I am at work, and do not have any sources here. I will bring _A Lume Spento_
in tomorrow. But, as I recall (perhaps imperfectly), "dight" goes with night
and light, as does "eternal". "Hath" belongs between "mercy" and "dight". In
gross paraphrase, it is an invocation to: God, who has, in your mercy,
clothed [dressed, appointed, annointed, created for, written for, ... ]
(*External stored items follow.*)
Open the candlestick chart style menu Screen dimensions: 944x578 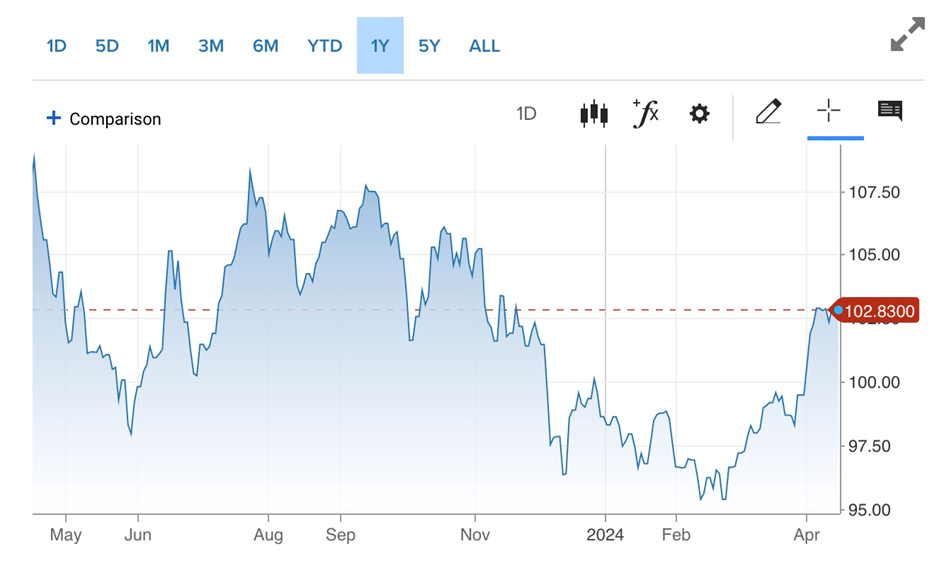[594, 113]
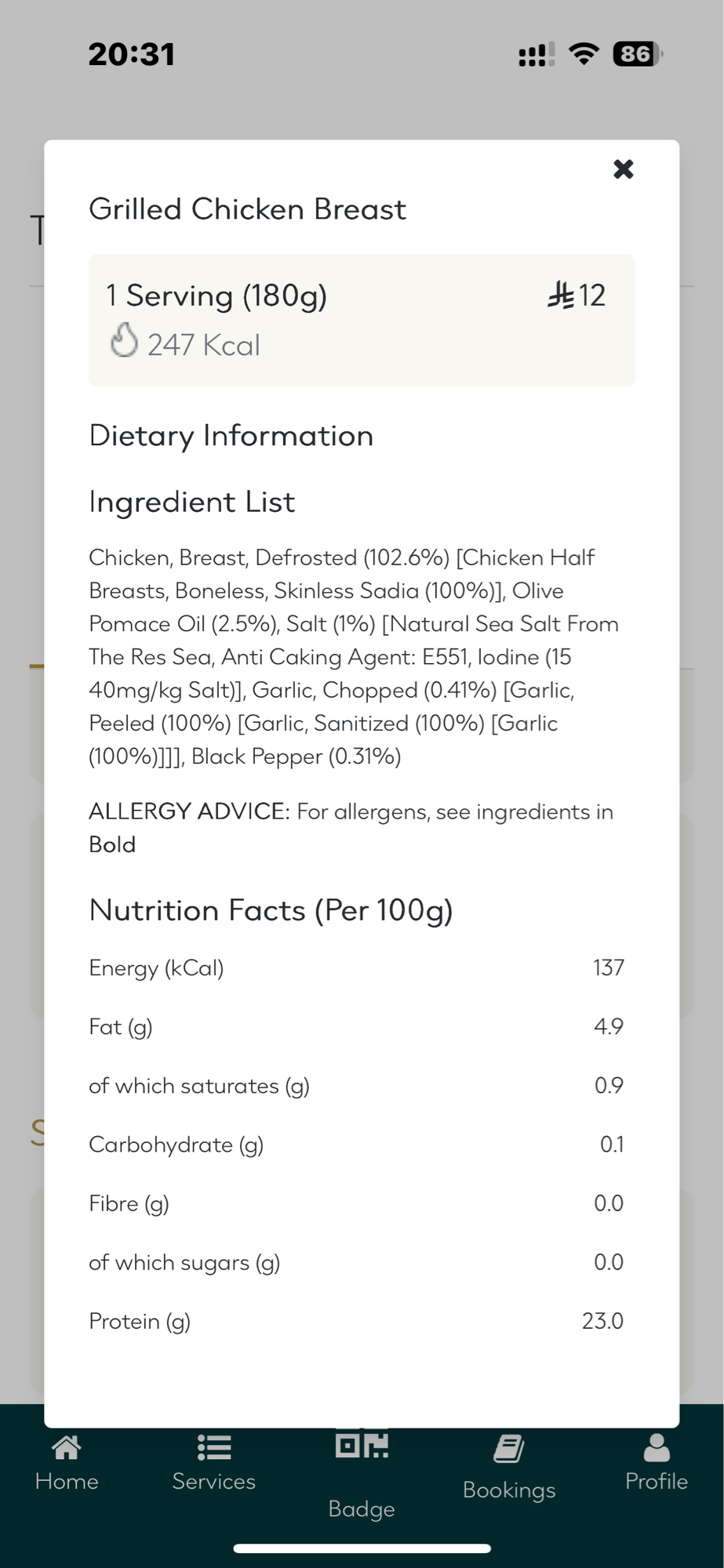
Task: Tap the Profile person icon
Action: (x=657, y=1448)
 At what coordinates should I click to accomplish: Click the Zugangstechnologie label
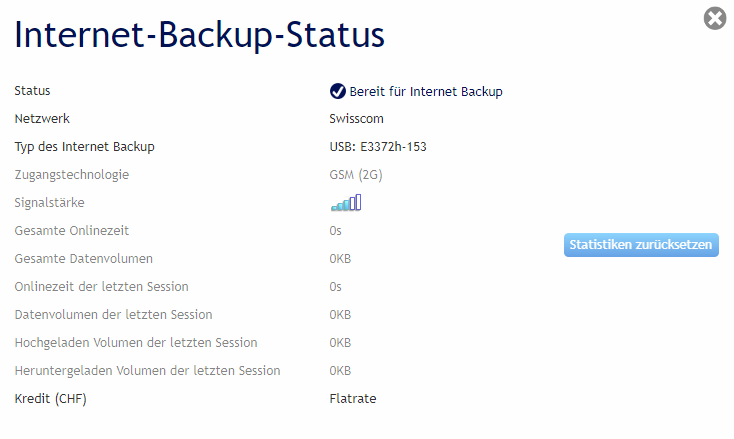pyautogui.click(x=72, y=175)
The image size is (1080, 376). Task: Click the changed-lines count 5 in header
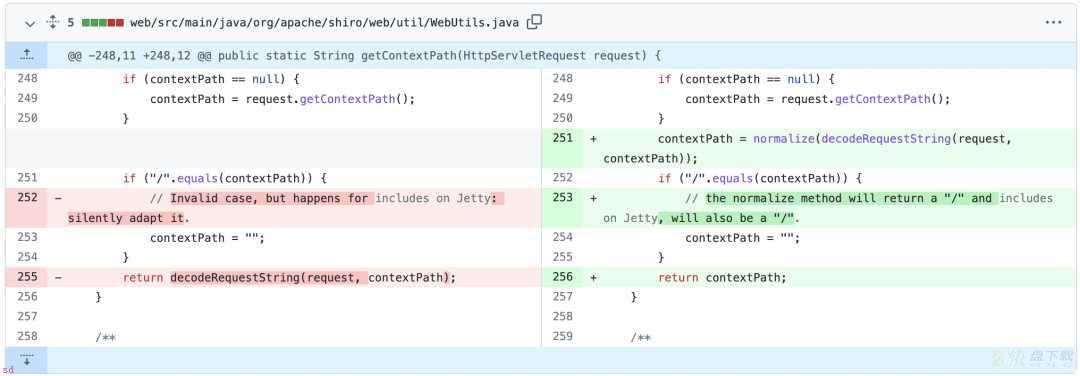pos(70,23)
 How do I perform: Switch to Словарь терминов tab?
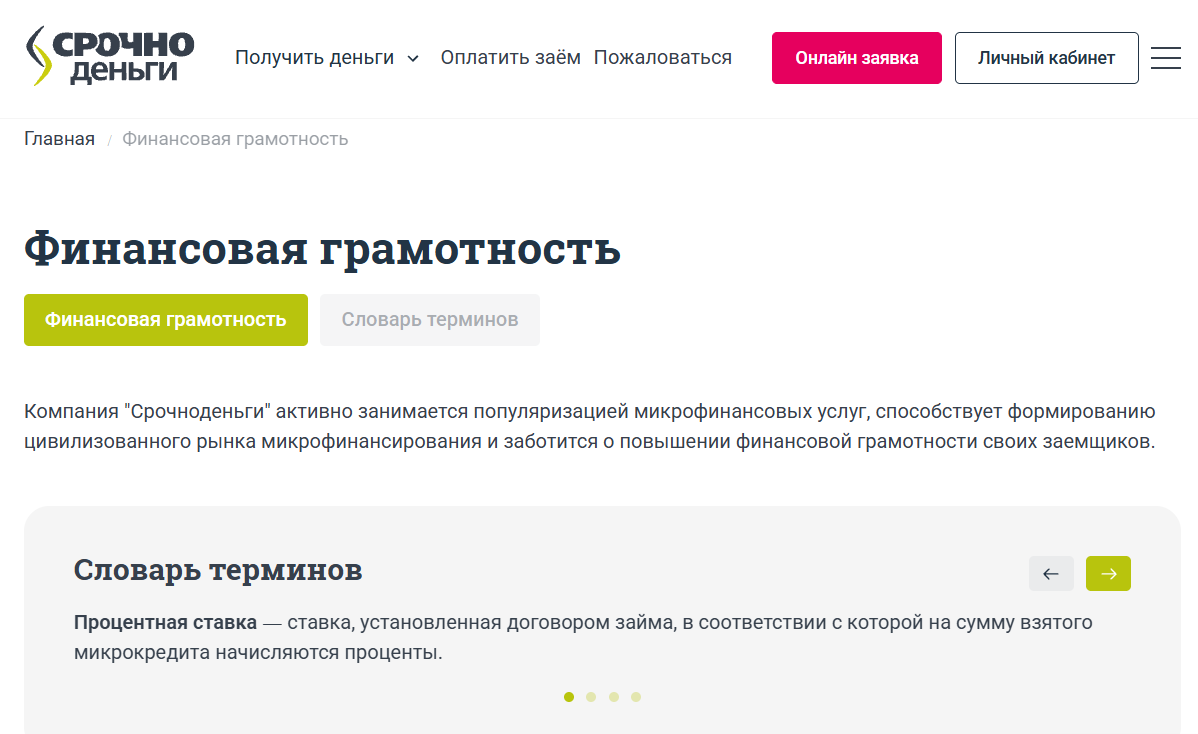click(x=429, y=320)
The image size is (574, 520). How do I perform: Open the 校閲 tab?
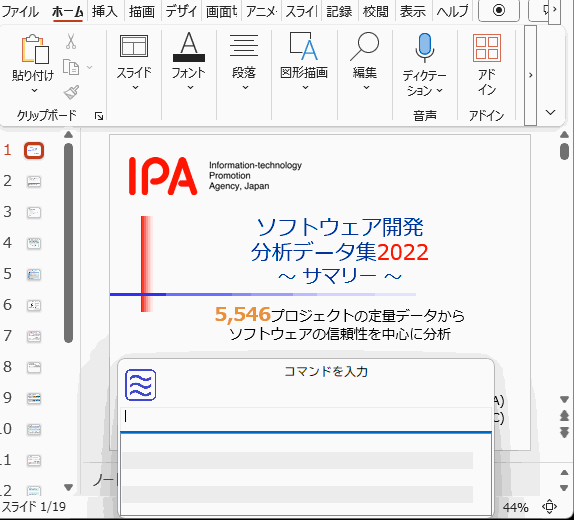tap(376, 11)
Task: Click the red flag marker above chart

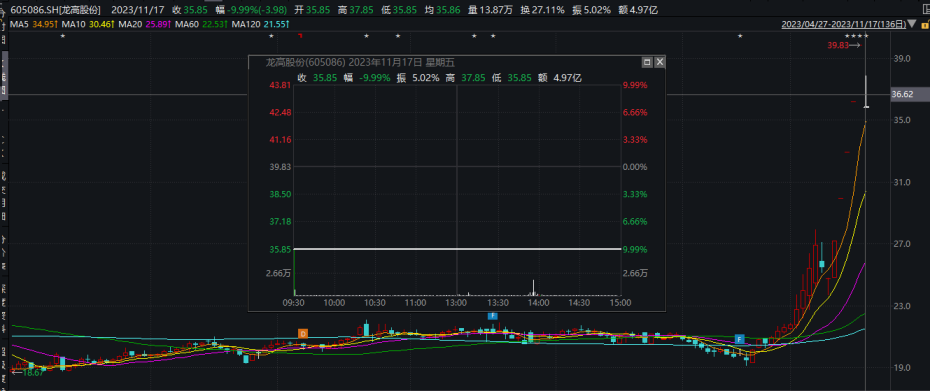Action: point(300,37)
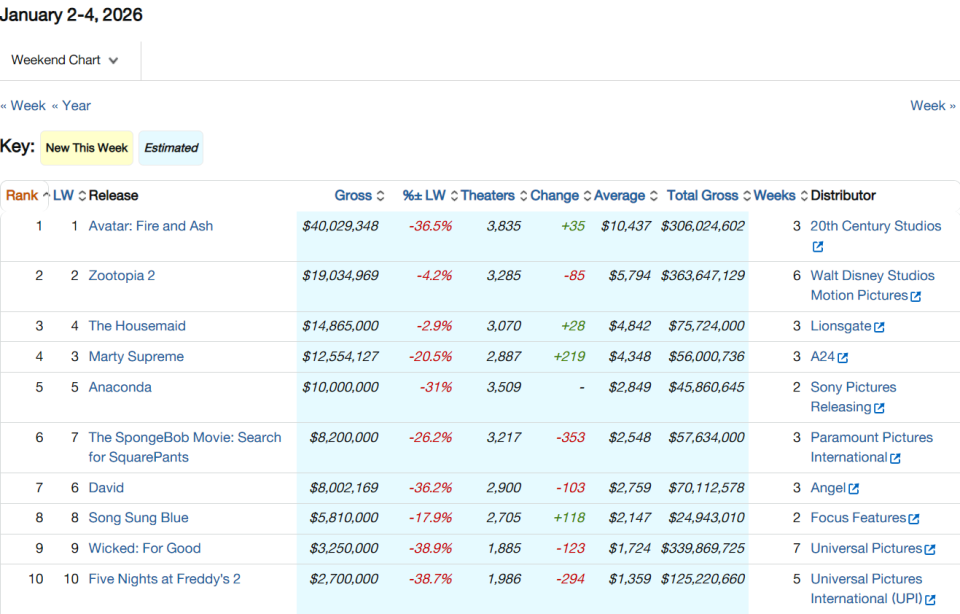Jump to previous Year link
This screenshot has height=614, width=960.
[71, 106]
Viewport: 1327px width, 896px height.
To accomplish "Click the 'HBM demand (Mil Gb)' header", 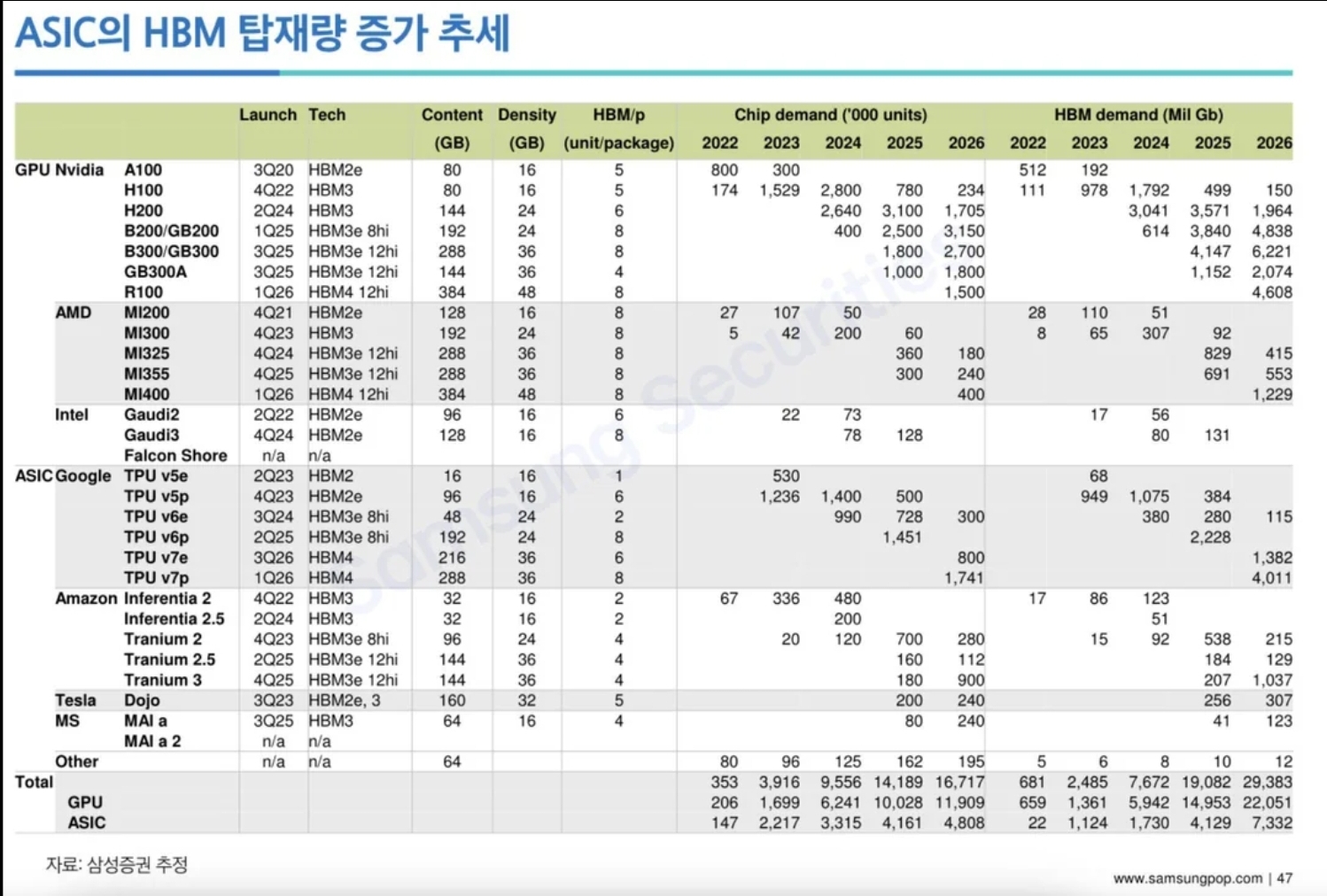I will pos(1138,115).
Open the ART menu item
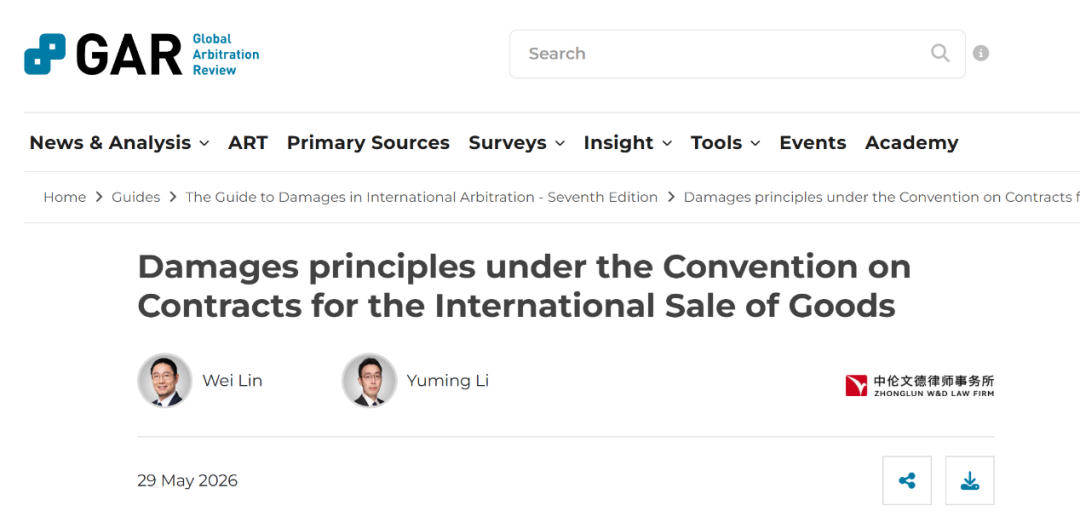1080x523 pixels. [248, 143]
yourself [in] the progenitive duality of light and night, which process is
eternal, , , ,
 
Then follows a plea to let his words etc.
 
[An aside: To throw in another bit of Asiana, re the revolving wheel of
light and night, consider  the Yin and Yang symbol. It is a stylized image
of two fish in a garden pond spinning and spinning, in their constant
alternation representing all dualities--and thereby unity. (Pretty cool, I
think. And, contrary to what is usually thought, it does not represent a
static balance--it is just caught in a moment, like a high-speed
photograph--the symbol is wildly kinetic.) This is, again, something that
Pound may have known by 1908, although I find that rather more farfetched
than a knowledge of the term "prayer wheel". BUT, is it not interesting or
even helpful to have at mind when discussing the second line?]
 
 
I don't think that he is offering  himself up to oblivion, but trying to
make a splash in eternity; brief but intense. (The sea has always been a
symbol of eternity, which he has explicitly brought into the poem already,
and a graph of day and night would result in a sine wave pattern--a surge.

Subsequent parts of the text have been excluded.